DIRECTIONS |
Duplicate the lines from the line with "Screen dimensions: 549x359" to the line with "click(83, 201)", inclusive, and nothing else.

--- Start EXERCISE MATERIALS ---

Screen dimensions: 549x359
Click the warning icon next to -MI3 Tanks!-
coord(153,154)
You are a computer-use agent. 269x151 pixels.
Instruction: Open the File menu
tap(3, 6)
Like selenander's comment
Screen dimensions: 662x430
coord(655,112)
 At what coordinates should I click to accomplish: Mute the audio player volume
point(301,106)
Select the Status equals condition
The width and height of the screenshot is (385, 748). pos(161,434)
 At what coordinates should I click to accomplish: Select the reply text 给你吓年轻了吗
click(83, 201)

--- End EXERCISE MATERIALS ---
--- Start EXERCISE MATERIALS ---

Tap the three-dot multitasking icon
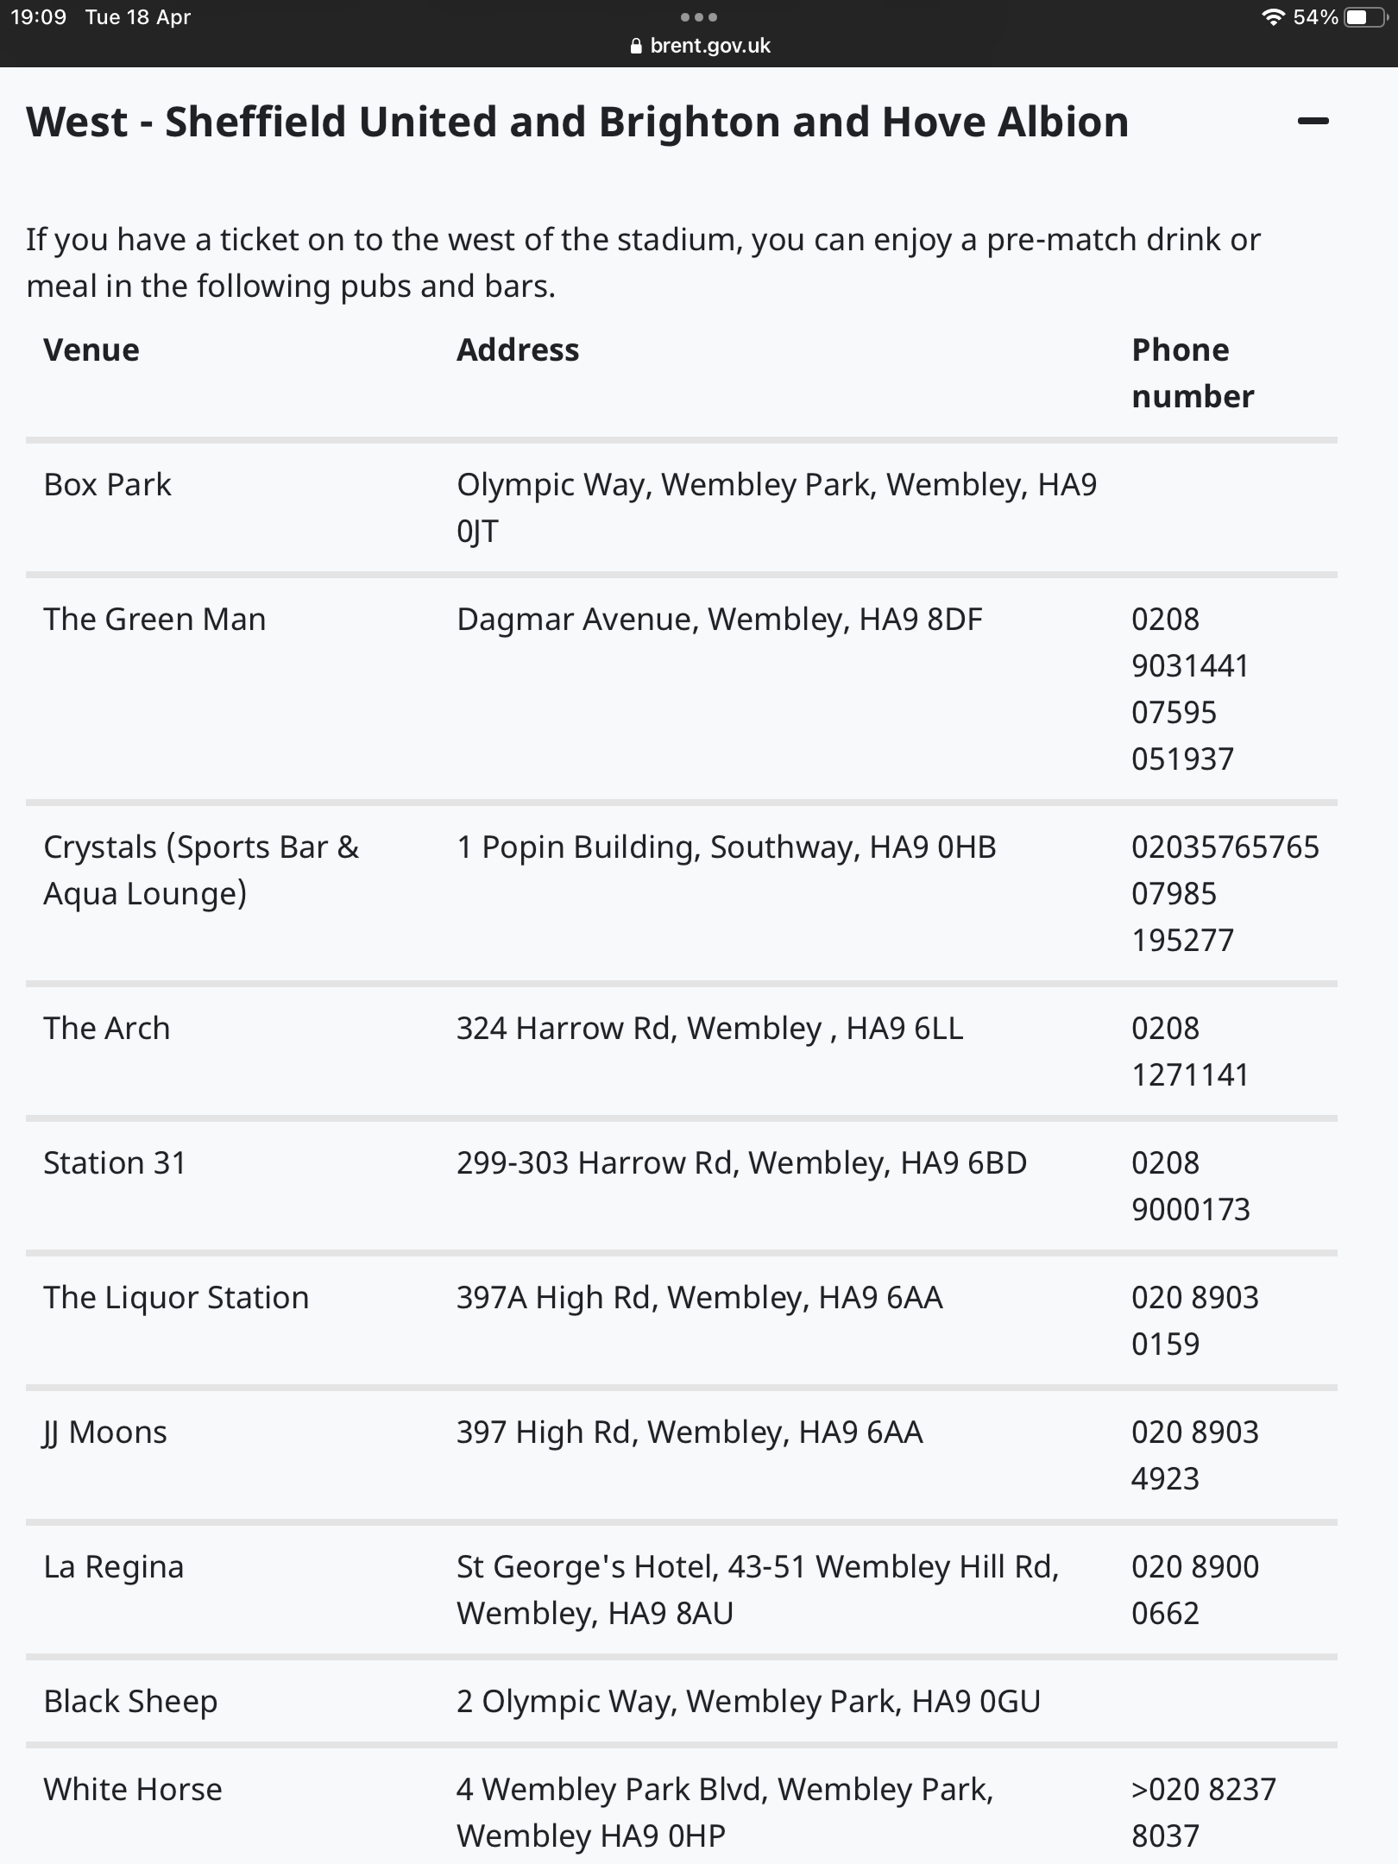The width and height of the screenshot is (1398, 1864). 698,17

--- End EXERCISE MATERIALS ---
--- Start EXERCISE MATERIALS ---

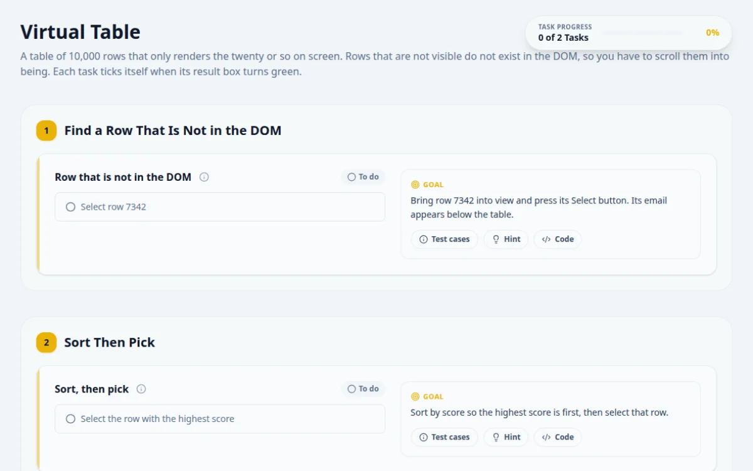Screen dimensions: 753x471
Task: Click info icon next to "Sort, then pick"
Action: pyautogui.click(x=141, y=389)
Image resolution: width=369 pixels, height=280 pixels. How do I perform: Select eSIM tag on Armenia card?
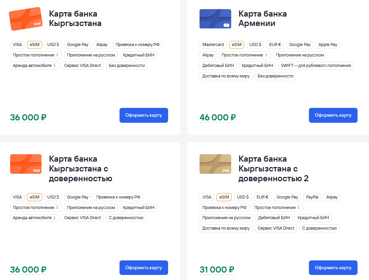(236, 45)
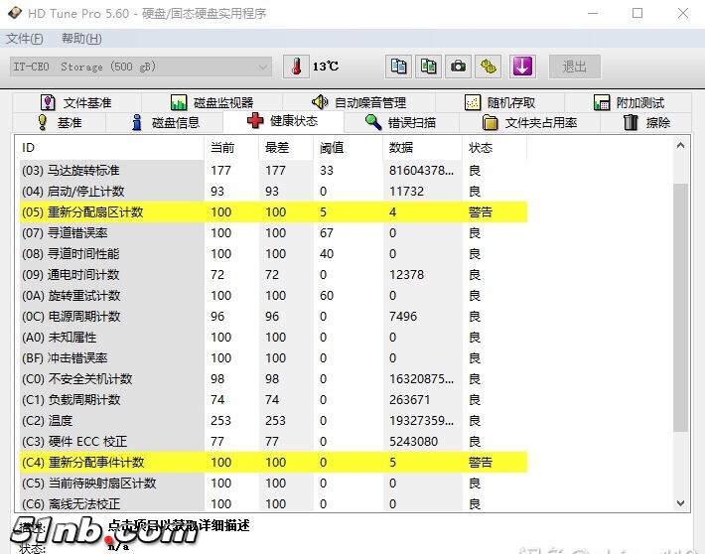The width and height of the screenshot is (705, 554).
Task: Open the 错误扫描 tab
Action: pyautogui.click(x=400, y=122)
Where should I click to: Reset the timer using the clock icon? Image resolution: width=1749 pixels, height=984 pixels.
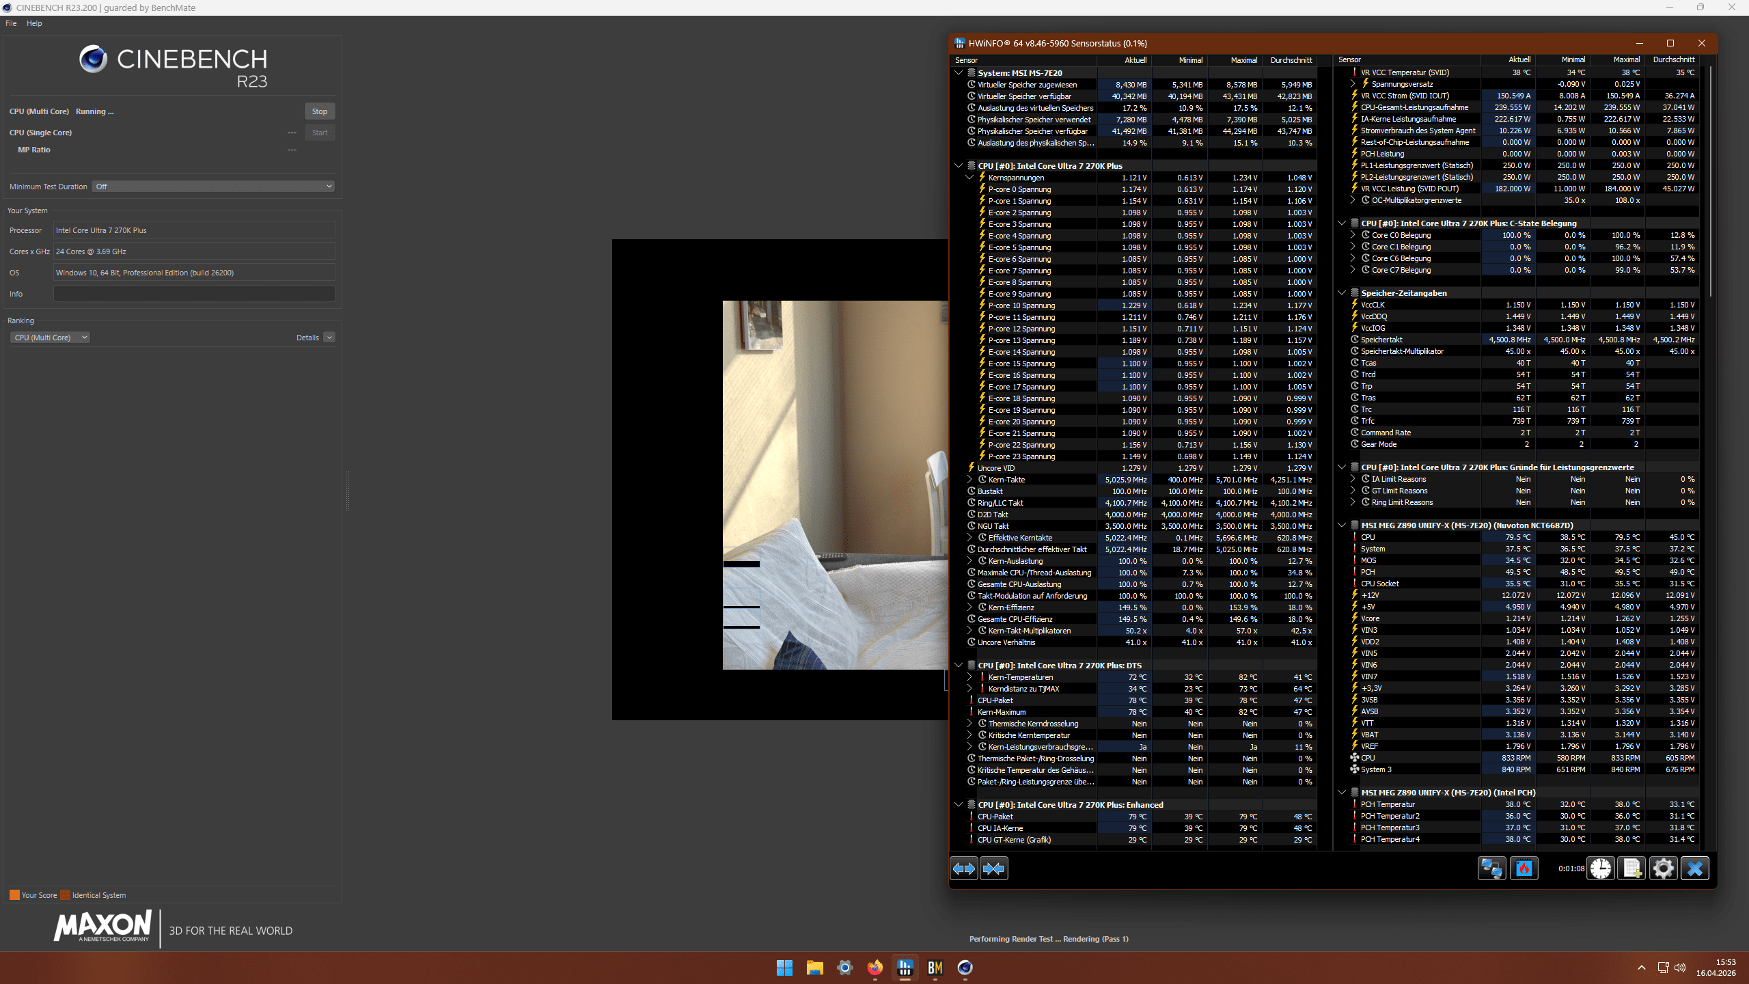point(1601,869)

--- End EXERCISE MATERIALS ---

TASK SOLUTION |
Screen dimensions: 549x359
Click the warning icon next to -MI3 Tanks!-
coord(153,154)
You are a computer-use agent. 269x151 pixels.
Instruction: Open the File menu
tap(3, 6)
Like selenander's comment
Screen dimensions: 662x430
coord(655,112)
 At what coordinates should I click to accomplish: Mute the audio player volume
point(301,106)
Select the Status equals condition
The width and height of the screenshot is (385, 748). pos(161,434)
 At what coordinates should I click to accomplish: Select the reply text 给你吓年轻了吗
click(83, 201)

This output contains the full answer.